[Stored data]
━━━━━━
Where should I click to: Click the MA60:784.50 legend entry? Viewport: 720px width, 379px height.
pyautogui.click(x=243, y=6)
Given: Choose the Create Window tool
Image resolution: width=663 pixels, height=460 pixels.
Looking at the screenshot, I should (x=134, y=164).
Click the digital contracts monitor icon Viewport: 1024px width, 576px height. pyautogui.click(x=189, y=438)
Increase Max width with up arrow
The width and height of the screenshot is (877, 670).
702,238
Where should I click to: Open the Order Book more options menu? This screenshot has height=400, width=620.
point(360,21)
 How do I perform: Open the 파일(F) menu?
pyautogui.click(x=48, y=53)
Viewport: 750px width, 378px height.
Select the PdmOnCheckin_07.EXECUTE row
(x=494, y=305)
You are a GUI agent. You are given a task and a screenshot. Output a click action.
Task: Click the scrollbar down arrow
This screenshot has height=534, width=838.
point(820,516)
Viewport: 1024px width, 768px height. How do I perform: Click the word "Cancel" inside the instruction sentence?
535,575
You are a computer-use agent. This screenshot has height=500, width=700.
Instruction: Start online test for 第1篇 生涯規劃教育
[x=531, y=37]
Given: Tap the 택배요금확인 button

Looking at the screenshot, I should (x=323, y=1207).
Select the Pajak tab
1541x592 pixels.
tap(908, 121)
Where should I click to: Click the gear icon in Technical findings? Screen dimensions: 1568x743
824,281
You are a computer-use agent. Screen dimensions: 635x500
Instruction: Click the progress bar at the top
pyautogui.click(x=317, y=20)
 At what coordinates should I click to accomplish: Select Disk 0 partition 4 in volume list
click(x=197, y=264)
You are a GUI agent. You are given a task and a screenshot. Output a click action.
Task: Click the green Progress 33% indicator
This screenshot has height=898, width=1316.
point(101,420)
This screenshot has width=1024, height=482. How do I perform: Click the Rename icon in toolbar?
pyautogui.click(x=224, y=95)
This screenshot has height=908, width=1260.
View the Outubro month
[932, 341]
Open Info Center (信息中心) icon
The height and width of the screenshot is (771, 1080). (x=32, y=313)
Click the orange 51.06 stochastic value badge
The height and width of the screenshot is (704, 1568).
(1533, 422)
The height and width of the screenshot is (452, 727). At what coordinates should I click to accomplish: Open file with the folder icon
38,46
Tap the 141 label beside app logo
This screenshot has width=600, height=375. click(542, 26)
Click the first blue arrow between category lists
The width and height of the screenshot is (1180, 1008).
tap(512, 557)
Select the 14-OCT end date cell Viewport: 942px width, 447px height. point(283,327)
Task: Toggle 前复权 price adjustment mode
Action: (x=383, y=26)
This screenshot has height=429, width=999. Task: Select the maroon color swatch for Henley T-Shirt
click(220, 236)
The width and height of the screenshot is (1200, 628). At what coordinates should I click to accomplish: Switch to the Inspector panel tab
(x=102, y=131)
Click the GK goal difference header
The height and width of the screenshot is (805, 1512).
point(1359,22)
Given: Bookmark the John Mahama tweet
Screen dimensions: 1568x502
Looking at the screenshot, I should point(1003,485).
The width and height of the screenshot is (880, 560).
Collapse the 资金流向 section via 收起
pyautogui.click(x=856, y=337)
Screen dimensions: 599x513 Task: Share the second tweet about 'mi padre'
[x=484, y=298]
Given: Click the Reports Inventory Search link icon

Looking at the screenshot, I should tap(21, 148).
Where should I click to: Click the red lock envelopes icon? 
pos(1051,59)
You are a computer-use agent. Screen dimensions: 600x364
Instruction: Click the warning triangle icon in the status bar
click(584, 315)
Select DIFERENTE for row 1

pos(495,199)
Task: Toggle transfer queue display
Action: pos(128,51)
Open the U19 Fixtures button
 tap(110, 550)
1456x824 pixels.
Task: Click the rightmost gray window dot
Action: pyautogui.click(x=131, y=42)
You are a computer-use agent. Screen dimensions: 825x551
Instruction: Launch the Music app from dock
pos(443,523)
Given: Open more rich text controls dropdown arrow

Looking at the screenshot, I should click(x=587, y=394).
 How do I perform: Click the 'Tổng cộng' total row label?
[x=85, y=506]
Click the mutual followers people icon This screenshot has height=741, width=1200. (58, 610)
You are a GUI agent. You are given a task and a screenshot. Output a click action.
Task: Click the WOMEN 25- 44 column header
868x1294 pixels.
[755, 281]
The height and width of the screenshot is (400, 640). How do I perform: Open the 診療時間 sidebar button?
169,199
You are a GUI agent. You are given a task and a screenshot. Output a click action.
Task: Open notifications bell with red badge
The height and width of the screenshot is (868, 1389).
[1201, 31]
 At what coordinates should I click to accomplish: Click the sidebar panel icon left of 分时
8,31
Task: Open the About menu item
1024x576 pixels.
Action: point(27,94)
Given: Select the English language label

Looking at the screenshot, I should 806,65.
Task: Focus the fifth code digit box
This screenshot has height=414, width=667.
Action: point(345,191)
━━━━━━
__What is required__
When the word "header" occurs in a line above, list that line.

__Response to this task__
Click the GK goal difference header
Task: Click the WOMEN 25- 44 column header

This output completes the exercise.